PROBLEM DETAILS: Look through the records below for the line holding "The image size is (230, 319).". Write it out exactly, with each following line through the line holding "Task: Hide the 4-10 position keywords".
*** WORKING DATA
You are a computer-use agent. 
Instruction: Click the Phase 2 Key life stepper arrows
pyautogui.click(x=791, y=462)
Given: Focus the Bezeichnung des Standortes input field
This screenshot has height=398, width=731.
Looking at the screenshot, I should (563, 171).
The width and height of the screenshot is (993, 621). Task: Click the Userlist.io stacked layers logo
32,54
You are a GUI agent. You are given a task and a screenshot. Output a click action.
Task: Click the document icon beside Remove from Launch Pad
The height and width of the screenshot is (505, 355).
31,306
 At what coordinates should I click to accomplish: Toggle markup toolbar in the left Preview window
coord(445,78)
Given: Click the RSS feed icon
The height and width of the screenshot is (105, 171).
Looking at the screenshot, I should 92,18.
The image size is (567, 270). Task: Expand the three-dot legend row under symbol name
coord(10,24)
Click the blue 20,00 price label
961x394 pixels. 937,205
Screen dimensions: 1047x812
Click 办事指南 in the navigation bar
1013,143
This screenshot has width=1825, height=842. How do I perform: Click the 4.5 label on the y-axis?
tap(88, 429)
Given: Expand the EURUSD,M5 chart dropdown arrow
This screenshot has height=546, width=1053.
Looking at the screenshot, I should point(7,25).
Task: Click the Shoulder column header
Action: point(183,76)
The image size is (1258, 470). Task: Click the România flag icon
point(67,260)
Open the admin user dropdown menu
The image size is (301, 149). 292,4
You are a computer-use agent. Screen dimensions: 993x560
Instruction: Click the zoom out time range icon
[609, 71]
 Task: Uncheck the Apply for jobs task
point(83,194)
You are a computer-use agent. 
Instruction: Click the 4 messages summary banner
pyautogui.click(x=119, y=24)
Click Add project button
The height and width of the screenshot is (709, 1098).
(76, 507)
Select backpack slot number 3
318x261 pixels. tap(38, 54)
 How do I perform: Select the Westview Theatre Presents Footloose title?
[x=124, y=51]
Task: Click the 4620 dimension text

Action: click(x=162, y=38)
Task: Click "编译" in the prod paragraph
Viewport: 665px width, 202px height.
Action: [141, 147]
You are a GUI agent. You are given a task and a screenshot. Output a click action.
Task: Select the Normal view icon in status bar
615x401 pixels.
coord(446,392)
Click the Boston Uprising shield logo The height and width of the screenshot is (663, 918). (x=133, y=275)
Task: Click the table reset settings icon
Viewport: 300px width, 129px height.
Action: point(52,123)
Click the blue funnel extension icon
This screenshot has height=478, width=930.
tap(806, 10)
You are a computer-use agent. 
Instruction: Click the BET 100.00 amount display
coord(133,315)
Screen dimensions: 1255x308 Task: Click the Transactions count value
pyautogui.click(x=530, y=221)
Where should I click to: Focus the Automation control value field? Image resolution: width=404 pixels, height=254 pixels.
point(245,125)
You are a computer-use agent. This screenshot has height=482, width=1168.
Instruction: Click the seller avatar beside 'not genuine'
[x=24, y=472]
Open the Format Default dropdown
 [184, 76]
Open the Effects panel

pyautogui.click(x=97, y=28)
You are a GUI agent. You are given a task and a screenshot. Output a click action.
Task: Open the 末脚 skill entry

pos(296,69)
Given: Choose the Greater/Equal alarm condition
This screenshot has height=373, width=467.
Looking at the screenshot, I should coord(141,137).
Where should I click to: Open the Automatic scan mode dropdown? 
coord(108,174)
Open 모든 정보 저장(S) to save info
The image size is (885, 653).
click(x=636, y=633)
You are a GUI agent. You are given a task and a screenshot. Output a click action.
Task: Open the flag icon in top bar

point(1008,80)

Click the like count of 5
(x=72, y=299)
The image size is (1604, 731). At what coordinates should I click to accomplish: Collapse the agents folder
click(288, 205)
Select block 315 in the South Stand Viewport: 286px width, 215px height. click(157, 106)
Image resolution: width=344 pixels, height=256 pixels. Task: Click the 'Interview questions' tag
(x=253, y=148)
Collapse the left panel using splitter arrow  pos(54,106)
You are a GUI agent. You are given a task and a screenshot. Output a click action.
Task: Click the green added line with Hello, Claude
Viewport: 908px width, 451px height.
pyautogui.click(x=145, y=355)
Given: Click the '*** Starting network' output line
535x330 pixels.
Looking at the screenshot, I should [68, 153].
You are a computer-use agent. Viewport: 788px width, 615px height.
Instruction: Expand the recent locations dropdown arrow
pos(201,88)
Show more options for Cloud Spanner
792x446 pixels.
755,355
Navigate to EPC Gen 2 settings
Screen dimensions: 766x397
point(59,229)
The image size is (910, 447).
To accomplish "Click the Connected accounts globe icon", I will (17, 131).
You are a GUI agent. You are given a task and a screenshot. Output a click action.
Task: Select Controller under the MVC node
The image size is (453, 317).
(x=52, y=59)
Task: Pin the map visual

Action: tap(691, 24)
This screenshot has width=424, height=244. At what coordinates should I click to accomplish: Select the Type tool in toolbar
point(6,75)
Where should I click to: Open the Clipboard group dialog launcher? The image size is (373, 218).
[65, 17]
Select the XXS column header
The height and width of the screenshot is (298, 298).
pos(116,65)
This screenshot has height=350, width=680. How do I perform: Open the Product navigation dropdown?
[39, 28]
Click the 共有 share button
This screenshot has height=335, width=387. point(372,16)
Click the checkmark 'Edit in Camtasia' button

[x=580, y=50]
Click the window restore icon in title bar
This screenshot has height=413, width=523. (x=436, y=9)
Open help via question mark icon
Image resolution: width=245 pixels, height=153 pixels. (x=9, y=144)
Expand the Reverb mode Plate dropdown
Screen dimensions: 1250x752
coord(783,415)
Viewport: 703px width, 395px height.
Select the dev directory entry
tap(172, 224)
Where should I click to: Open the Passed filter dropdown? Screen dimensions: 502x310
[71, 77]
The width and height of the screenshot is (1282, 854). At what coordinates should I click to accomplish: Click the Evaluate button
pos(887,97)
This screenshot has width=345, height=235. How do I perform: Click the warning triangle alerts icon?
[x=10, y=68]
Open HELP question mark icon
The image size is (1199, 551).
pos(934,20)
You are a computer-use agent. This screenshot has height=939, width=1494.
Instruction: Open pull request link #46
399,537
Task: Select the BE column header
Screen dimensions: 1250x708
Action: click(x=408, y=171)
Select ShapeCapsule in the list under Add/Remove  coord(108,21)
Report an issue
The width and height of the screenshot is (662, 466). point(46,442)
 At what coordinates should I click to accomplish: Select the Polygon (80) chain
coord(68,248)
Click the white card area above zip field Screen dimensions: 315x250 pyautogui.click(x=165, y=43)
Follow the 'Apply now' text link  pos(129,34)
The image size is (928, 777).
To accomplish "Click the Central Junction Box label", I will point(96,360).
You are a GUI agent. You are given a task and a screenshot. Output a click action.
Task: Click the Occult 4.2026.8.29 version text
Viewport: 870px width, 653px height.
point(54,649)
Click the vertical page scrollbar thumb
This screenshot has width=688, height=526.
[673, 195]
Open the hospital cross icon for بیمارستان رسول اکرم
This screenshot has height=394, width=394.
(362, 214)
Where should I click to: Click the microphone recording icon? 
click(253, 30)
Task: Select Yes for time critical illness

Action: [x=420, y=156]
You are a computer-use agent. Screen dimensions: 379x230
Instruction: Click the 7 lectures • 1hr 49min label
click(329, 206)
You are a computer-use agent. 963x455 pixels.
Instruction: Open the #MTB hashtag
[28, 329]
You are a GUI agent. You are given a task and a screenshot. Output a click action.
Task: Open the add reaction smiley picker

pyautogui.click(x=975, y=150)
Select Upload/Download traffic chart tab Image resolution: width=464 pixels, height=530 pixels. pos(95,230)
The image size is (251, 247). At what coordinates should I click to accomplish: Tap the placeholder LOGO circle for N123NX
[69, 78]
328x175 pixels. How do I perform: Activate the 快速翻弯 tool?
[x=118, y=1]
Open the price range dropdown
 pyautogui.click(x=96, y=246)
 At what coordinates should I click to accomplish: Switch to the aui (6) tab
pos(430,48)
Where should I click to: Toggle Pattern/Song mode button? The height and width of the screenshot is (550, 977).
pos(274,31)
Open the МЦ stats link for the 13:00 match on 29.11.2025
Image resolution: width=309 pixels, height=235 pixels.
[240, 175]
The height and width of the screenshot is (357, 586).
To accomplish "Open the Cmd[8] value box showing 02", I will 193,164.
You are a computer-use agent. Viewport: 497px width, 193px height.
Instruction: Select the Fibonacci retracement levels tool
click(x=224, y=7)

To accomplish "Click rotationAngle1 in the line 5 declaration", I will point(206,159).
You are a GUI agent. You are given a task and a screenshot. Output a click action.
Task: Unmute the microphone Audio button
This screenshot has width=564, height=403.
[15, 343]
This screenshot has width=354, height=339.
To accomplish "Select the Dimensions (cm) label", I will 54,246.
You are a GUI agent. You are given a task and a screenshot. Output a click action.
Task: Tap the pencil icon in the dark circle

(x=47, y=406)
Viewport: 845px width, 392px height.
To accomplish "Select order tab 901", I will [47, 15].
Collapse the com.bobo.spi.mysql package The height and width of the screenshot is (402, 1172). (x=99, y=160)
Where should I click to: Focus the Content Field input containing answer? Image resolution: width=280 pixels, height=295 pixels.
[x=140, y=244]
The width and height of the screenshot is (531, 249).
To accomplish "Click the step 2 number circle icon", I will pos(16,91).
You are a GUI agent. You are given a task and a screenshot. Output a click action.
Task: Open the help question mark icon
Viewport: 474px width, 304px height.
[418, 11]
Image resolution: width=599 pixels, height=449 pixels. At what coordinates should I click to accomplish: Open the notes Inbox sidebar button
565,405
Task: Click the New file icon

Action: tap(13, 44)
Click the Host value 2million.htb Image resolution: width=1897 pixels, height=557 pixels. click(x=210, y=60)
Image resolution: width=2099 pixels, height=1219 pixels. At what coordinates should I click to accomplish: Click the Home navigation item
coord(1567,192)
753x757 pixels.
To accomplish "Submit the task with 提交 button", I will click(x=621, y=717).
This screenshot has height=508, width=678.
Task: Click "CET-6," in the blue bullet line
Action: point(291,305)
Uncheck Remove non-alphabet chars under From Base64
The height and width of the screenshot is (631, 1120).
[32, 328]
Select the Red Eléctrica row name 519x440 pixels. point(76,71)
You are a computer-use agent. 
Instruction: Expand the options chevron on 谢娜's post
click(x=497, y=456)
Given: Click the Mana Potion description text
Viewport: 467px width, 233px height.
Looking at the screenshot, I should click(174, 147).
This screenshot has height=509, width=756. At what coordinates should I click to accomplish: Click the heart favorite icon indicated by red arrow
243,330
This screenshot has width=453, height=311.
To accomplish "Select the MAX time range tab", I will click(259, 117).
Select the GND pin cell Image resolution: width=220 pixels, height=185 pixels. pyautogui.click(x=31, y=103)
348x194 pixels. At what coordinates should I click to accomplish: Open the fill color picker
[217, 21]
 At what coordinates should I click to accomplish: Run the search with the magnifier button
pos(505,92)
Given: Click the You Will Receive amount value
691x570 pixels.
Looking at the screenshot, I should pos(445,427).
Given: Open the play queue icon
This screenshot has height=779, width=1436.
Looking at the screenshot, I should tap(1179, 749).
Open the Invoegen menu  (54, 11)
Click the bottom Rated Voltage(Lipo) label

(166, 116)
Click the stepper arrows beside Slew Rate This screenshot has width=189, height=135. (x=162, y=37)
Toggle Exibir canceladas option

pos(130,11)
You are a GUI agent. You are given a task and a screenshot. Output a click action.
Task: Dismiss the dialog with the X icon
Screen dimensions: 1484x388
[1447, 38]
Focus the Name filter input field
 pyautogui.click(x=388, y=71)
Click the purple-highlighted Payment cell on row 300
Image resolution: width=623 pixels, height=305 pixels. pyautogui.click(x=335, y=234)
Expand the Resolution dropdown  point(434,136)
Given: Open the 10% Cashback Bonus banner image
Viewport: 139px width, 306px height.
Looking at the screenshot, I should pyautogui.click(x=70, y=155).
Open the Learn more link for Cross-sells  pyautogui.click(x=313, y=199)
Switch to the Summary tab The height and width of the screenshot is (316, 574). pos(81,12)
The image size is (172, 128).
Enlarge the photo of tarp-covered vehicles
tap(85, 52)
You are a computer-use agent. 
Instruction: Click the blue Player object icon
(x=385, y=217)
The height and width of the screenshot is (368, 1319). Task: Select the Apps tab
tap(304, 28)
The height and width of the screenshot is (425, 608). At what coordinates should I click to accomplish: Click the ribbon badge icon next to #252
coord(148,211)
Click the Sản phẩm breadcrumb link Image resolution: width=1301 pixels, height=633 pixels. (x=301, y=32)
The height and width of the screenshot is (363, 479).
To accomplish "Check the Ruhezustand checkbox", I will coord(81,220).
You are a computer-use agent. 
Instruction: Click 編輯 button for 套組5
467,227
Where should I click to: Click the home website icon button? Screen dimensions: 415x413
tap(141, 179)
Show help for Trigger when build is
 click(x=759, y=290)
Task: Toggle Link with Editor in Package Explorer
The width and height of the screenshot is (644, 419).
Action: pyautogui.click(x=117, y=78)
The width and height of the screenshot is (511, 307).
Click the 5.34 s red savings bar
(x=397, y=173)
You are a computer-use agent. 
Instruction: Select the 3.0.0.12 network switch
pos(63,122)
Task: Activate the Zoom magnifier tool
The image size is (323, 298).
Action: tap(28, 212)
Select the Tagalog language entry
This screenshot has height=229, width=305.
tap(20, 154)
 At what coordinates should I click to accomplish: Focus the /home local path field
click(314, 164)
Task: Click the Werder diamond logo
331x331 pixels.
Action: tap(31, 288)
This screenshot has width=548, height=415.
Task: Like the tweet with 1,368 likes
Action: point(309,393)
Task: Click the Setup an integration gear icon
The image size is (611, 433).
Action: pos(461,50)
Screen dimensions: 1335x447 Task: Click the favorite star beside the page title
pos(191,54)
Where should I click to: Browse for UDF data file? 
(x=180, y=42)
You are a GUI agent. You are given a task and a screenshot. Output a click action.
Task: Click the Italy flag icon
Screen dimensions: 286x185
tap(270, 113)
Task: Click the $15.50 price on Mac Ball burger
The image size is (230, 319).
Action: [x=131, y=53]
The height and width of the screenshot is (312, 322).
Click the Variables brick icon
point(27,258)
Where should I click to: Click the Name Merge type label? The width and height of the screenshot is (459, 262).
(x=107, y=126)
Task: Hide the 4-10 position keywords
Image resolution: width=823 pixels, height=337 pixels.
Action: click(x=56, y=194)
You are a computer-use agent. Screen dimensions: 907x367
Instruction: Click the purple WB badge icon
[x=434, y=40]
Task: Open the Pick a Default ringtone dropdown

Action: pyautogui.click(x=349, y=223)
******
ANSWER SPACE:
The image size is (230, 319).
Action: [x=131, y=53]
The height and width of the screenshot is (312, 322).
Click the Variables brick icon
point(27,258)
Where should I click to: Click the Name Merge type label? The width and height of the screenshot is (459, 262).
(x=107, y=126)
Task: Hide the 4-10 position keywords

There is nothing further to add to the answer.